A greater understanding of COVID-19 could be a pin prick away.
A NSW Southern Highlands doctor is one of only three original known general practitioners in NSW using a finger prick test to identify people with antibodies to the virus.
Dr Helen Maloof is collecting data to assist with research related to the virus responsible for a world pandemic.
Based at the Eastbrooke Medical Centre in Bowral, Dr Maloof began collecting data in early April through the finger prick system approved by the Therapeutics Goods Administration.
The information gathered poses various questions including whether or not asymptomatic people have developed antibodies and have possibly passed on the virus without knowing, and that some people in close contact with an infected person may not contract the virus.
Dr Maloof said that while the key research into COVID-19 was currently focussed on vaccines and treatments she said the tests she did could assist with a better understanding of the virus behaviour, regarding its spread through the local population and who it affected over others.
And she has offered to do the tests for free for any emergency service workers such as paramedics and police, who had more risk of being exposed to the virus.
Dr Maloof said the test was as simple as a diabetes test.
"I draw blood from a finger prick. The blood is then mixed with buffer before being put on to a test strip," she said.
"The test strip specifically identifies whether or not the person has antibodies to COVID-19. The specificity to COVID-19 has been validated at many laboratories around the world.
"With any virus such as the common cold, chicken pox or measles you will develop antibodies, not immediately but from as little as from one day after, some after about seven days contact and some much later.
"Some people may never show signs of Covid, but if they have the antibodies then they have had exposure to the virus and may have been asymptomatic.
"Australian researchers have confirmed an asymptomatic rate of 15 per cent of COVID sufferers. That is one in six without symptoms.
The data collected by Dr Maloof is passed onto the South West Sydney Area Health Service Public Health Unit and could be used for ongoing research into the virus and how it impacts people differently.

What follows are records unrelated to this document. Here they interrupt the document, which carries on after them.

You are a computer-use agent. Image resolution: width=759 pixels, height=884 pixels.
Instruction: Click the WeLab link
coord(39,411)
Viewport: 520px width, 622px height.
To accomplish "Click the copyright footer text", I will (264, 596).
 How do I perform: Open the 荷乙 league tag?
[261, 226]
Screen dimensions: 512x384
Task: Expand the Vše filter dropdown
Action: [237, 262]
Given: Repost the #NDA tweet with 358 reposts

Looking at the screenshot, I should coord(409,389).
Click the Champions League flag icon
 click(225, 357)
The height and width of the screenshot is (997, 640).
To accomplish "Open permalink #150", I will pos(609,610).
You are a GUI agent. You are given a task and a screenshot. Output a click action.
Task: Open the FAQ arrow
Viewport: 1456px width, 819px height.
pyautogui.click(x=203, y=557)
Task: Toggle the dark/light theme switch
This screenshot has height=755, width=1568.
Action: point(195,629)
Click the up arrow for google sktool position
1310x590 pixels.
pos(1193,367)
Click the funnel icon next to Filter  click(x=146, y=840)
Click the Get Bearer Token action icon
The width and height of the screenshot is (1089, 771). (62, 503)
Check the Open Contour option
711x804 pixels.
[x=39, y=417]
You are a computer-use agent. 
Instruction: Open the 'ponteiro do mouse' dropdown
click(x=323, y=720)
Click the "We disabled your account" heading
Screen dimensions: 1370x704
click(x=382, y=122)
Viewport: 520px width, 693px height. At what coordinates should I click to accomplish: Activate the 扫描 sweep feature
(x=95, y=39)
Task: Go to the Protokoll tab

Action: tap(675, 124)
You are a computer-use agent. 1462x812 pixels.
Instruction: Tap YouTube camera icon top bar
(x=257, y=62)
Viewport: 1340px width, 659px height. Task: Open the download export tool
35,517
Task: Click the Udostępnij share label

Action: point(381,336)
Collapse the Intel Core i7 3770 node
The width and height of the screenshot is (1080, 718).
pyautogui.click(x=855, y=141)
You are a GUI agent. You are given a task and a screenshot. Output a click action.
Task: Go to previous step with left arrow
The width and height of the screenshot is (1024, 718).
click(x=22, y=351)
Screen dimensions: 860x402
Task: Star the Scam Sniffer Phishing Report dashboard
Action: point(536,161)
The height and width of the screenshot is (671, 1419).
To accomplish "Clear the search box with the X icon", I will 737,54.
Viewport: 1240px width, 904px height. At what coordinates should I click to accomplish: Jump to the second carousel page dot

The main outcome is to discover the population prevalence of the virus while providing individual patients a possible answer to their question "Have I had it?"
It could also help with a better understanding about the rate of potential for community transmission.
Dr Maloof said the Statens Serum Institute in Denmark had also identified the test as 99.6 per cent specific for detecting antibodies in anyone after 20+ days post exposure to the virus. The Doherty Institute in Australia have deemed them at 95.6 per cent specific and have recommended them as a population antibody test.
"Once we identify that a person has had COVID-19 we then have to try and work out how they got it."
The situation of a Southern Highlands couple currently living in Atlanta, Georgia, could well be the ideal subject for research involving the finger prick test.
Alex and Jessie Bitterlin share a single bedroom apartment. Jessie has had all the signs and symptoms of COVID-19 and has been treated by medical staff as having had the virus.
However, she has returned two negative swab tests. She has been advised that this is not unusual as the tests have a 30 per cent false negative rate.
Her husband Alex, has had absolutely no signs of COVID-19. He has not been tested as medical staff won't test for the virus in the USA unless a person shows symptoms, even if that person has been in close proximity to someone suspected of having the virus.
The finger prick test could well be the only way the couple knows for certain whether either of the them have had the virus. The antibodies can be detected well after recovery.
Whatever the outcome is from such tests, there would still be plenty of questions to answer.
If they both have antibodies, then why did one have severe symptoms and the other have none?
If only one has antibodies, then the question at the tip of every researchers tongue will be "why did the other not contract the disease despite their close proximity to an infected person?"
Clearly there are still many more questions to this virus than there are answers, but data being collected by Dr Maloof is hopefully a step in the right direction toward a better understanding.
NB: Please note, this is not a test for acute virus. Please attend your local respiratory clinic for acute illness.